AREZZO – Nuova donazione del Calcit alla sanità aretina. Anzi, doppia donazione. Questa mattina infatti, all'auditorium Pieraccini del San Donato, il presidente Gian Carlo Sassoli ha presentato due strumenti: uno per l'anestesia con gas medicali destinato alla Rianimazione e una colonna per la Ginecologia e la Chirurgia generale. Il costo complessivo delle due apparecchiature è di 160 mila euro.

"Due strumenti tecnologicamente innovativi – ha spiegato Sassoli - Il sistema Visera ad oggi in Toscana é presente solo ad Arezzo ed il sistema Mirus in pochi altri centri. Il Calcit, grazie ai contributi dei cittadini, continua a garantire al nostro ospedale la tecnologia adeguata, tesa a migliorare l'appropriatezza e la qualità dei servizi nell'esclusivo interesse dei pazienti".

Il Sistema Mirus sarà utilizzato in Rianimazione per sottoporre ad anestesia i pazienti, non iniettando sostanze nell'organismo ma attraverso il respiro di gas. Questo sistema consente una ripresa più veloce del paziente e meno effetti collaterali. "Si tratta di uno strumento innovativo sperimentato in Germania - spiega Marco Feri, direttore Rianimazione – In Italia è in uso solo all'interno di un ospedale del nord e adesso da noi, grazie al contributo fondamentale del Calcit".

L'altro Sistema, chiamato Visera, è invece una colonna per la Ginecologia e la Chirurgia generale. "In Ginecologia – spiega il direttore Franco Lelli – sarà utilizzata per interventi di endoscopia e laparoscopia, quindi mini invasivi.
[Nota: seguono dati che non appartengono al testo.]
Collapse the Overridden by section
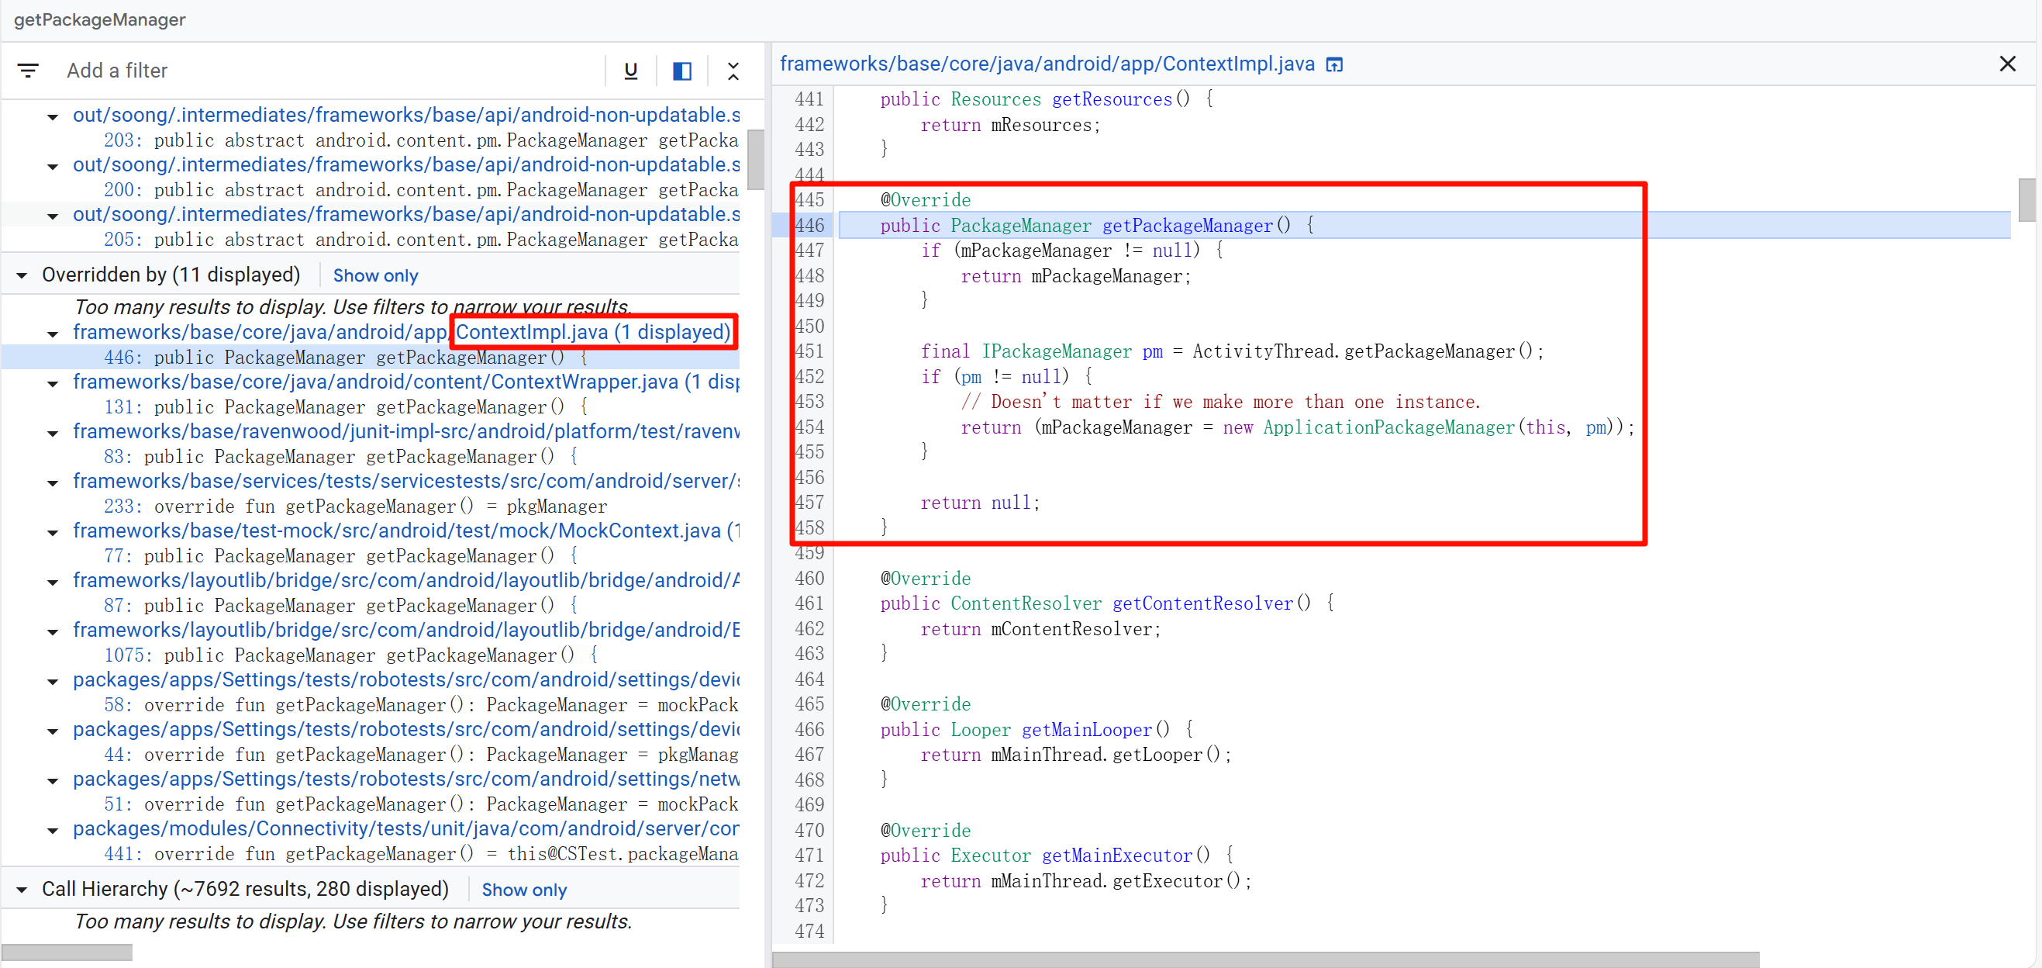[22, 275]
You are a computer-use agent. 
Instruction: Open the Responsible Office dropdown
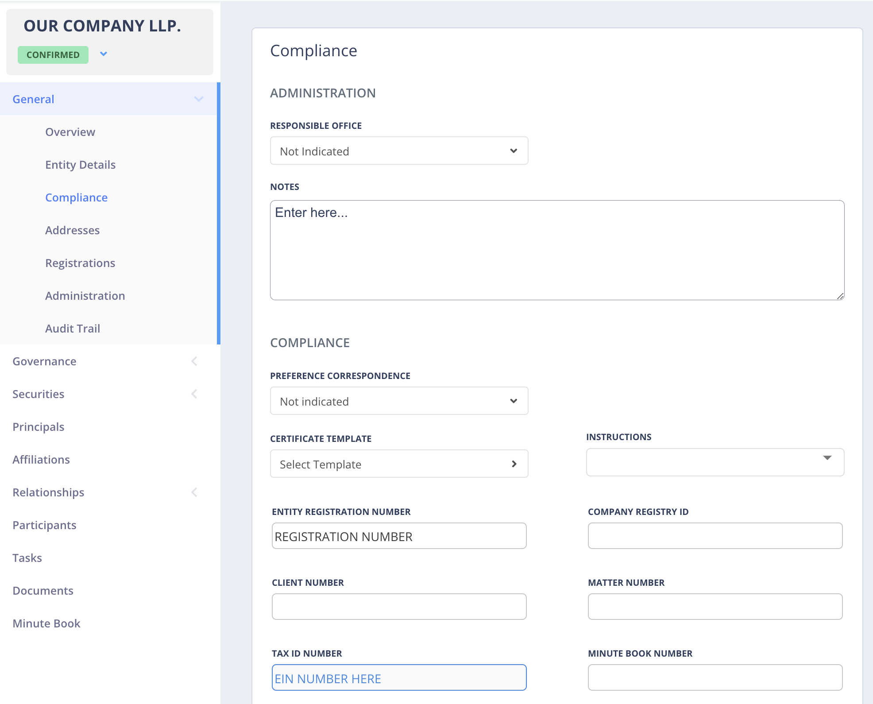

Lo strumento ha una risoluzione di immagine pari a 4k, con uno schermo di servizio molto grande, che consente di vedere con chiarezza tutti i particolari ed effettuare interventi molto precisi. La collaborazione con il Calcit ha sempre portato buoni frutti e ci permette di progredire in campo tecnologico".

"Si tratta di un nuovissimo sistema per eseguire interventi in chirurgia mininvasiva – ha dichiarato Graziano Ceccarelli, direttore Chirurgia generale - La visione nettamente più nitida va incontro alle maggiori esigenze di precisione delle procedure laparoscopiche. Ciò permette di eseguire meglio i gesti chirurgici, anche quelli più delicati; permette di riconoscere meglio le strutture anatomiche ed aumentare la sicurezza del paziente durante le procedure, soprattutto in campo oncologico. Per il nostro ospedale è un ulteriore passo in avanti nella tecnologia".

Il direttore generale della Asl Toscana sud est, Enrico Desideri, ha ringraziato il Calcit "per l'ennesima dimostrazione di attenzione alla salute degli aretini e alle esigenze della sanità, attraverso strumenti che rappresentano l'avanguardia e che proiettano i nostri ospedali nel futuro".